SUPPLIED INFORMATION >>
★ ★ ★

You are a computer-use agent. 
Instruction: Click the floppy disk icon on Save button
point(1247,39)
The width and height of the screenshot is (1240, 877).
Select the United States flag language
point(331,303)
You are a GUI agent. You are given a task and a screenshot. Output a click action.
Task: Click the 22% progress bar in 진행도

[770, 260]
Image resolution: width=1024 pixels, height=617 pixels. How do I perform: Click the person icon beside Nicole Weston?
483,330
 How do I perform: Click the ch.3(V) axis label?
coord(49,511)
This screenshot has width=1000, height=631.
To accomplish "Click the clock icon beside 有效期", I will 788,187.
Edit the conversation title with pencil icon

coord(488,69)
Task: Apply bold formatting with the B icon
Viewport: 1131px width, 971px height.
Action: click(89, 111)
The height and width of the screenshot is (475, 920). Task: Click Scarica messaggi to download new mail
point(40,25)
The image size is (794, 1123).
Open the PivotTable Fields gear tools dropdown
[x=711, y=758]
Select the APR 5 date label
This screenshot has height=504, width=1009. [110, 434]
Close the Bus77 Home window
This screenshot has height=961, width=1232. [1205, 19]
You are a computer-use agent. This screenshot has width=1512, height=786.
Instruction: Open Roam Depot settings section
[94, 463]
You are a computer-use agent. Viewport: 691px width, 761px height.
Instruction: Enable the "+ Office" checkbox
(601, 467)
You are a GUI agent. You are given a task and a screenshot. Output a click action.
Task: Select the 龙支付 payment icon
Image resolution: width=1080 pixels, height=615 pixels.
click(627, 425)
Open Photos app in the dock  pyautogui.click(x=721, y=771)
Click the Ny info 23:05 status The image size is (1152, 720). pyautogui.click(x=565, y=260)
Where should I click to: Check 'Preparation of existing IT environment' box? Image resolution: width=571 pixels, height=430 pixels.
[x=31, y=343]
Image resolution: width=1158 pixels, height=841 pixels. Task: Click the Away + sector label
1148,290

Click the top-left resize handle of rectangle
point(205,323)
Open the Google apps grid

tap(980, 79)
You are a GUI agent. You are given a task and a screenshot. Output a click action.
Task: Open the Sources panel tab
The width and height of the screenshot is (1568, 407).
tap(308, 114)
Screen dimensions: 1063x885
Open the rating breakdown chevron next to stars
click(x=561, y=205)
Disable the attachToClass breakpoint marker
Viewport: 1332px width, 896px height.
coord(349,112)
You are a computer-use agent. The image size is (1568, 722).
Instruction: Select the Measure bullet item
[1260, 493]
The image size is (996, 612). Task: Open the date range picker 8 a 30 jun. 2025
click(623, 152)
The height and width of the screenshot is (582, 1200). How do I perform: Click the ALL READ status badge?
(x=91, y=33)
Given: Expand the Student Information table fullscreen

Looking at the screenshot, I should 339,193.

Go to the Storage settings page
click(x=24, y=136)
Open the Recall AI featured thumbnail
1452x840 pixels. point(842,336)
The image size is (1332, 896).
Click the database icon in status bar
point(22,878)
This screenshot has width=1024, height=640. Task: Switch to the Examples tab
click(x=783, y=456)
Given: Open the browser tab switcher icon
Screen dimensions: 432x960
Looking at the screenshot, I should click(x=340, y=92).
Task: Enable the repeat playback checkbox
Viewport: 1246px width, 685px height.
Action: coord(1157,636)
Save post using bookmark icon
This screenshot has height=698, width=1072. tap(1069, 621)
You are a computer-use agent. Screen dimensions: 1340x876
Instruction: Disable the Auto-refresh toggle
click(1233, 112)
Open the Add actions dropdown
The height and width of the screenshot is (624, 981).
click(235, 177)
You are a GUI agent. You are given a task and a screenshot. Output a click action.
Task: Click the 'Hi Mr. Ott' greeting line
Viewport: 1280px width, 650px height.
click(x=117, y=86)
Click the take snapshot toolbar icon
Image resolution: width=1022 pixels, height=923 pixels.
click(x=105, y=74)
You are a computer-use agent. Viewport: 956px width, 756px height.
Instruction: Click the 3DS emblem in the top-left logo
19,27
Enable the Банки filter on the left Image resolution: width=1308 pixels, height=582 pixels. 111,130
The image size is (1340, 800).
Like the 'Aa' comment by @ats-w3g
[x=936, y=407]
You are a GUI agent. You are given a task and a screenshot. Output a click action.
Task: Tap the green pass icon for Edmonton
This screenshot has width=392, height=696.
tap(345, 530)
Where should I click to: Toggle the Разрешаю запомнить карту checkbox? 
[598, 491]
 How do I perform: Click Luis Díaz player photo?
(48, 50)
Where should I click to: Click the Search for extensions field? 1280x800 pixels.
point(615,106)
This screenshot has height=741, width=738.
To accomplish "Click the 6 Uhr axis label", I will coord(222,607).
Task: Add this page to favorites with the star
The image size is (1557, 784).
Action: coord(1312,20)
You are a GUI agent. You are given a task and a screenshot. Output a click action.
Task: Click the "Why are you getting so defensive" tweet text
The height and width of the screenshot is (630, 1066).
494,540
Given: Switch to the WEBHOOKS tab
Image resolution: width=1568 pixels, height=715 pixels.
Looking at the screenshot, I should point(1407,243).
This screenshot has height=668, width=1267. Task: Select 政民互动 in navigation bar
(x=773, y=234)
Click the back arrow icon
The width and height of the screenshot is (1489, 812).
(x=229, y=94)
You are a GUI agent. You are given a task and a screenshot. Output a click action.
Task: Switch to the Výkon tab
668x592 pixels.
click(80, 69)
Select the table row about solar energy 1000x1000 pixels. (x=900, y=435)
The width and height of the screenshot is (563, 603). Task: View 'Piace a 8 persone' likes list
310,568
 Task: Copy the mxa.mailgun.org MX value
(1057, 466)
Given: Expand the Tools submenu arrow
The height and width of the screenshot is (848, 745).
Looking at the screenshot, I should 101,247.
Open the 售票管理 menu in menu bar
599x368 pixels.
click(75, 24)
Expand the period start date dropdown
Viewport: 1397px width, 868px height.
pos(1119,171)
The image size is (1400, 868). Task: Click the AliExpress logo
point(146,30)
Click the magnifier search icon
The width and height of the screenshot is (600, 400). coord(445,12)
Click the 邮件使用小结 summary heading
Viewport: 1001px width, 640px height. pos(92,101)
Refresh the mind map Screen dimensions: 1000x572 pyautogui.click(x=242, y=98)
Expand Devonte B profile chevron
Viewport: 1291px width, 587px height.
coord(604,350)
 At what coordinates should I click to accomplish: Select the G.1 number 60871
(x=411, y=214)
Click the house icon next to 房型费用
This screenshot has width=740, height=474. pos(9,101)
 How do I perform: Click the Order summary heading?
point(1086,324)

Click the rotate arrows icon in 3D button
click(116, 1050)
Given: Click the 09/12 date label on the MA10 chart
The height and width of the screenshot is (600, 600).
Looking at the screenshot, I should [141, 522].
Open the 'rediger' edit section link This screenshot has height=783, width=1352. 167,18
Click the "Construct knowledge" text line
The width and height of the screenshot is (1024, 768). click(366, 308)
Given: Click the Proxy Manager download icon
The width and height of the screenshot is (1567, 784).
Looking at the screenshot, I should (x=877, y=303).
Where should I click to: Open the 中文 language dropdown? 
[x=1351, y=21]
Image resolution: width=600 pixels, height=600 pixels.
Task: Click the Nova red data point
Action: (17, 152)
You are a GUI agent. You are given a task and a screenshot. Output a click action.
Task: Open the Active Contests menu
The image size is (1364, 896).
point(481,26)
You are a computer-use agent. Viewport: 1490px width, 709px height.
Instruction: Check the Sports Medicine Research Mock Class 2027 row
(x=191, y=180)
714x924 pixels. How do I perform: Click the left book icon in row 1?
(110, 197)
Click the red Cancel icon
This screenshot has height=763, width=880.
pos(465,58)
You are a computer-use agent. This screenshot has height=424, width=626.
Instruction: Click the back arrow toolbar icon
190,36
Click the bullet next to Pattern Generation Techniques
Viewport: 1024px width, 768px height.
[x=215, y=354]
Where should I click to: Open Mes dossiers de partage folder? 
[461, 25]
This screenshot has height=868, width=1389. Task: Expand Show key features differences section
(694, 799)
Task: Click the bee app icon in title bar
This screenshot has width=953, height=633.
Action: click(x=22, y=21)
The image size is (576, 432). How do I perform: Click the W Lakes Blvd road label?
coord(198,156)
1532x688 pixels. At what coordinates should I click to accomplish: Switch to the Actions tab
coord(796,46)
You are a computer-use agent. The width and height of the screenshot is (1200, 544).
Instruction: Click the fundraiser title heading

★ ★ ★

TASK OBJECTIVE >> Would you please transcribe the lines above exactly, starting with the first line of the material and ending with the line that has "has width=1512, height=786."?

ANSWER FOR THE TASK >>
You are a computer-use agent. 
Instruction: Click the floppy disk icon on Save button
point(1247,39)
The width and height of the screenshot is (1240, 877).
Select the United States flag language
point(331,303)
You are a GUI agent. You are given a task and a screenshot. Output a click action.
Task: Click the 22% progress bar in 진행도

[770, 260]
Image resolution: width=1024 pixels, height=617 pixels. How do I perform: Click the person icon beside Nicole Weston?
483,330
 How do I perform: Click the ch.3(V) axis label?
coord(49,511)
This screenshot has width=1000, height=631.
To accomplish "Click the clock icon beside 有效期", I will 788,187.
Edit the conversation title with pencil icon

coord(488,69)
Task: Apply bold formatting with the B icon
Viewport: 1131px width, 971px height.
Action: click(89, 111)
The height and width of the screenshot is (475, 920). Task: Click Scarica messaggi to download new mail
point(40,25)
The image size is (794, 1123).
Open the PivotTable Fields gear tools dropdown
[x=711, y=758]
Select the APR 5 date label
This screenshot has height=504, width=1009. [110, 434]
Close the Bus77 Home window
This screenshot has height=961, width=1232. [1205, 19]
You are a computer-use agent. This screenshot has width=1512, height=786.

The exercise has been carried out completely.